Three failures, walking in
Pointing faster-whisper at device="metal" on a twelve-minute (730-second) speech file
produced three distinct failures, and they’re worth separating because two of them wore the same
disguise:
- 16-bit float threw outright -
Conv1D only supports float types- before any audio was processed. - 32-bit large-v3 was SIGKILLed during the encoder, on even a 30-second clip, on a 64GB machine where the weights are only ~3GB. Not an out-of-memory-from-weights death. Something was growing.
- 32-bit small completed correctly on a short clip but was ~5× slower than the CPU, and on the full twelve-minute file it hit the same SIGKILL.

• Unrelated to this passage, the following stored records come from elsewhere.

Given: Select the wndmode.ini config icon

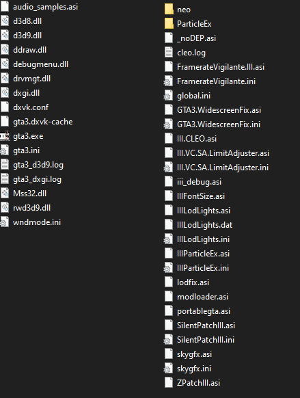Looking at the screenshot, I should pos(5,222).
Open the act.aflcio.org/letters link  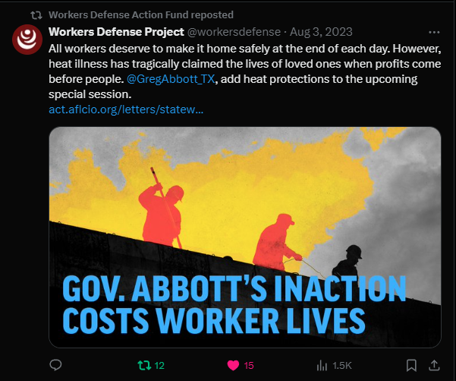tap(126, 110)
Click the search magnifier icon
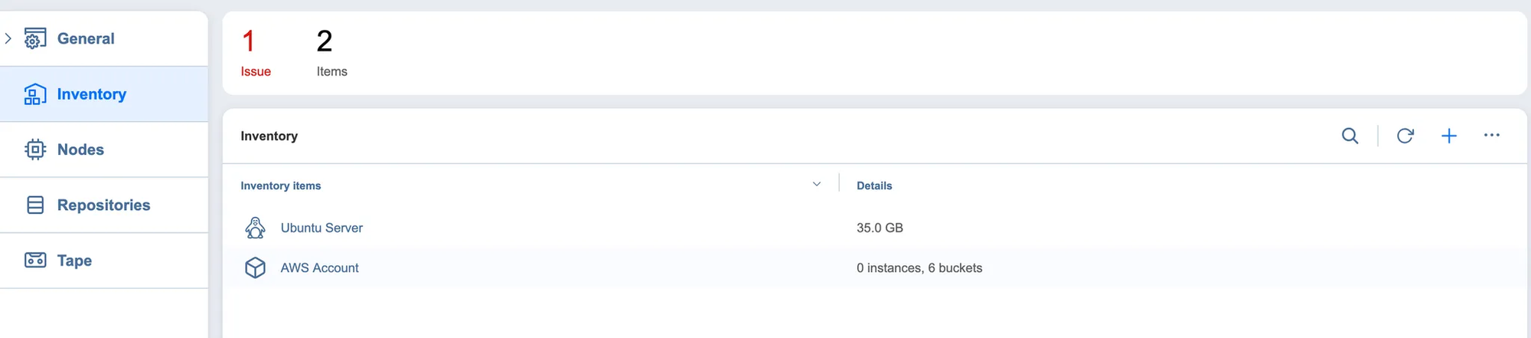Viewport: 1531px width, 338px height. coord(1350,136)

The first one is the dispatch story from earlier wearing a new hat: the engine’s generic float-dispatch hardcodes 16-bit and bf16 to the CUDA device, so a half-precision input on Metal hits a “only supports float types” throw before it can ever reach the CPU-reference fallback. Whisper makes this non-optional, because the encoder’s very first op is Conv1D - so 16-bit was unreachable for any model with a convolutional stem. The fix matches the precision story exactly: upcast the 16-bit input to 32-bit, run the proven CPU-reference path over unified memory, downcast the result back. Cheap, correct, unblocks the whole encoder. Done.
That left the SIGKILL. The SIGKILL was the interesting one.

Everything that wasn’t the leak
A process whose memory climbs until the operating system kills it is, to every instinct you have, a memory leak. So I went leak-hunting, and this is where it gets educational, because every obvious theory was wrong:
- Unbounded heap growth? No. I watched the process’s resident footprint over the whole run, the kind of memory-trajectory sampling that’s its own glossary entry now - and the heap RSS plateaued. It went up and then sat flat. A classic leak ramps; this didn’t. The number that’s supposed to climb during a leak was the one number behaving itself.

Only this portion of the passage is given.